The only thing that surprises me about this paper is that it, as well as the other one I have seen, focuses on the relatively obscure issue of whether height has been under selection, tiptoeing around the much bigger issue (the elephant in the room) that the reason the claims for selection do not stand is that the GWAS estimates of effect sizes are biased because of population structure. It is not just the selection signals that do not replicate, but the polygenic scores. I'm not surprised, but, as you know, there are probably at least a hundred papers out there that are based on the infallibility of LD score regression and genomic prediction. I understand the need for caution before attacking this edifice, but I nonetheless think some clarification is unavoidable.

As noted above, we added a discussion on the potential impact of our findings on the debate about the transferability of polygenic scores between populations. In this work we have focused on the effects of residual population stratification on tests of selection because they appear to be particularly sensitive. While we cannot exclude the possibility that some other methods are also sensitive to residual stratification, neither our analyses nor previous publications provide evidence that this is a widespread problem for other applications of GWAS data, even though our results certainly do highlight the importance of revisiting the importance of population stratification in all analyses of polygenic predictors. As for polygenic scores, it has been demonstrated previously that results can be unreliable when predicting across populations (Martin et al., 2017). The fact that polygenic scores from the UK Biobank tend to have a higher out of sample prediction accuracy than polygenic scores from GIANT is just one of many pieces of evidence showing that polygenic scores do not just pick up residual stratification, but rather a signal from the trait of interest.

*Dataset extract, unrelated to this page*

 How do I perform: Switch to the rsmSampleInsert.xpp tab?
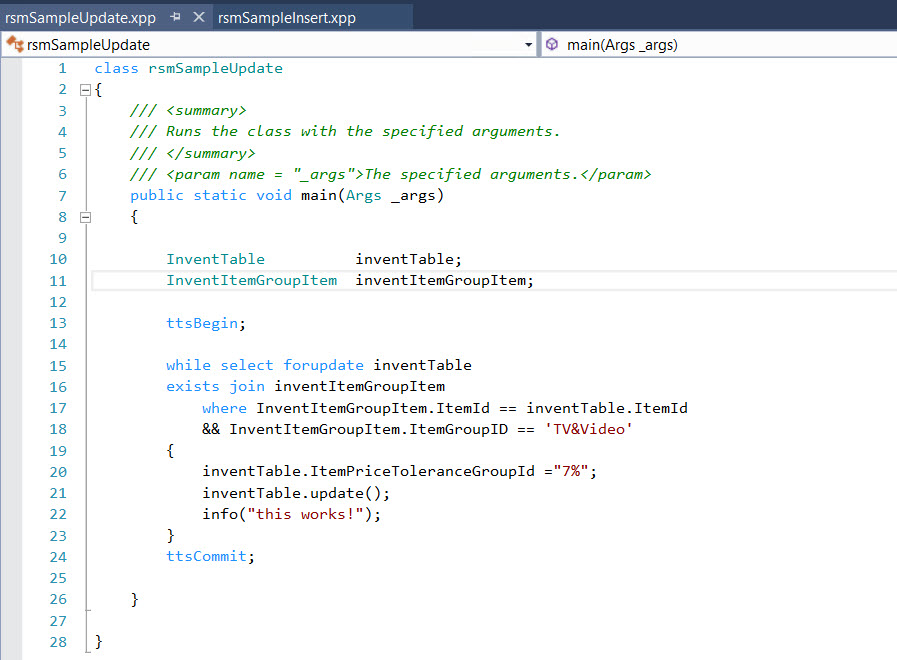(286, 18)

Generally, any method that uses genetic data from multiple populations is prone to be susceptible to bias from residual stratification. However, our SDS results show that even methods which do not use data from distinct populations can be affected by residual stratification. In the case of SDS, the problem is that both the singleton density scores and GIANT height summary statistics are stratified across the European north south cline. We cannot exclude the possibility that similar biases can exist in other methods, but we have not found any other examples of it. LD score regression is unlikely to be affected, since residual (environmental) stratification should affect high and low LD score SNPs to a similar extent, and thus not have a large impact on the parameter estimates. To confirm the robustness of LD score regression, we have compared bivariate LD score regression estimates from GIANT to estimates from the UK Biobank. In each case, we used LD hub to obtain genetic correlation estimates between height and 832 other traits. We found very high concordance between the estimates in GIANT and UK Biobank, which further supports that bivariate LD scores regression results are in fact robust to population stratification.

Author response image 1.

Author response image 1.

While it is outside the scope of this work to provide a complete characterization of the extent to which residual population stratification affects the plethora of methods that make use of GWAS summary data, we hope that it provides a useful case study and stimulates more research in this area, as well as more careful study design in general.

Reviewer #2:

This paper identifies a discrepancy between signs of selection estimated from UK Biobank data, compared with previous studies, and suggest that those earlier signals were caused by subtle stratification in the data. This is a useful contribution to an important question. I have only minor comments (below), but overall, urge the authors to try to rewrite the text to make it more accessible to those not immersed in the field. I find it hard to make specific suggestions, but it comes across as a list of statistical tests, without enough flow to carry the reader along with the argument. Admittedly, given the quite intricate arguments, this is not easy to do.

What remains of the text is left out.